Imagine yourself searching and instantly finding exactly what you are looking for. No scrolling, no frustration. Just hits.

What sounds like a moonshot is the daily mission that drives our search teams. By using machine learning, we can learn from millions of user interactions what our customers click, what they buy and what they love.

To optimize OTTO’s ranking function and search relevance, we use Learning to Rank (LTR) – a method for improving ranking performance. Unlike rule-based algorithms, LTR models learn product relevance for a query by analyzing user interactions tied to that query. You can learn about the basic principles of LTR in our earlier blog posts:

Our previous LTR model was a Gradient-Boosted Decision Tree (GBDT). As the e-commerce LTR research community increasingly demonstrated the potential of Deep Neural Networks (DNNs) to outperform GBDT-based models, we recognized an opportunity to improve our search relevance. Driven by the goal of enhancing our customers' search journey, we therefore decided to transition from our reliable GBDT model to a Deep Neural Network (DNN).
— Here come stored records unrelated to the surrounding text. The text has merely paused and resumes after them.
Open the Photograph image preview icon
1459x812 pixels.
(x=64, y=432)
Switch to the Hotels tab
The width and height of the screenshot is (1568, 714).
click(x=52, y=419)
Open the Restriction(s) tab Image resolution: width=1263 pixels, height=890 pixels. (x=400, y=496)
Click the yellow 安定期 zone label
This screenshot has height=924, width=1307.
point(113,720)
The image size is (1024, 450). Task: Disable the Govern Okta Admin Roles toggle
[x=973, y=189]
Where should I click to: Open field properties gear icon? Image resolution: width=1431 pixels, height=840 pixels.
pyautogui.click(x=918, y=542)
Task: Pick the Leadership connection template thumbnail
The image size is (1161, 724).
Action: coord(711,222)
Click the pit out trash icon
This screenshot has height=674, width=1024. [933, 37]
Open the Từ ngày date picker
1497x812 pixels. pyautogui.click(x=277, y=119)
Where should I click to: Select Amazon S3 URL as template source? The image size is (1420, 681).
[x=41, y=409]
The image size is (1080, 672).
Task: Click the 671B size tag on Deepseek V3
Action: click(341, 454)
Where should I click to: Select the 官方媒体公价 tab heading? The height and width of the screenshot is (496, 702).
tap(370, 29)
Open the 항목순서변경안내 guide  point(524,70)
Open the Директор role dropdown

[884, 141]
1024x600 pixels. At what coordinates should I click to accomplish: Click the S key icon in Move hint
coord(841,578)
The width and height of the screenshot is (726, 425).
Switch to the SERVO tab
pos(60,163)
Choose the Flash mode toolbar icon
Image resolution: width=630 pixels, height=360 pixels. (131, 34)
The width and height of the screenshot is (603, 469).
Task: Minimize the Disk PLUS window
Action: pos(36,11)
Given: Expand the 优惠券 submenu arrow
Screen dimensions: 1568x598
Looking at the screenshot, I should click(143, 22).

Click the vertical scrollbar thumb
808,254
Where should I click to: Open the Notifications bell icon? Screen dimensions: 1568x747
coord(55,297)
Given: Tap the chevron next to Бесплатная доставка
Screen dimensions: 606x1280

Why Deep Learning for Learning to Rank?

After numerous iterations of feature engineering for our GBDT ranking model, we’ve reached a point of diminishing returns. Each improvement has added complexity to our tech stack, while the performance gains have steadily decreased. To overcome this plateau, we’ve shifted our focus from manual feature engineering to the model’s architecture.

Deep neural networks offer a versatile and scalable framework for innovation. They also significantly reduce the need for manual feature engineering, due to their ability to learn relevant features directly from the data. In this blog post, we’re excited to share our latest insights into optimizing ranking with a deep neural network.

Data Science Focus

This post focuses on the data science innovation behind our LTR models. If you want to learn more about the software engineering part, stay tuned for our second blog post! You will learn about our use of Clojure to build scalable big data pipelines and uncover its connection to space travel.

Two men looking at each other and the saying "We need to go deeper"
Two men looking at each other and the saying "We need to go deeper"

Ready to go even deeper into the technical intricacies of our LTR architecture? Our comprehensive paper provides all the details this blog post builds upon.

Our LTR Training Data: The basis of the model

Data is the foundation of machine learning, providing the necessary input for models to identify patterns and generalize to new scenarios. In the context of Learning to Rank for search, data enables the models to identify the relevance of products for a given query and optimize the ranking of search results. Our LTR model is trained on anonymized user interaction logs, leveraging three primary data categories:

  • Query as Context: The search query serves as the primary contextual signal, representing user intent. Additional contextual signals such as user behavior and device type may also be included.
  • Product Features: Numerical (e.g., price), categorical (e.g., brand), and textual (e.g., product descriptions) attributes of products are used to assess their relevance to the user’s query. These features are essential for enabling the model to compare and rank products effectively.
  • Clicks and Orders: Binary signals indicating whether a product was clicked or purchased are treated as implicit relevance labels. These interactions allow the model to infer user preferences and assign relevance scores to products, enabling it to learn a ranking that meets user expectations.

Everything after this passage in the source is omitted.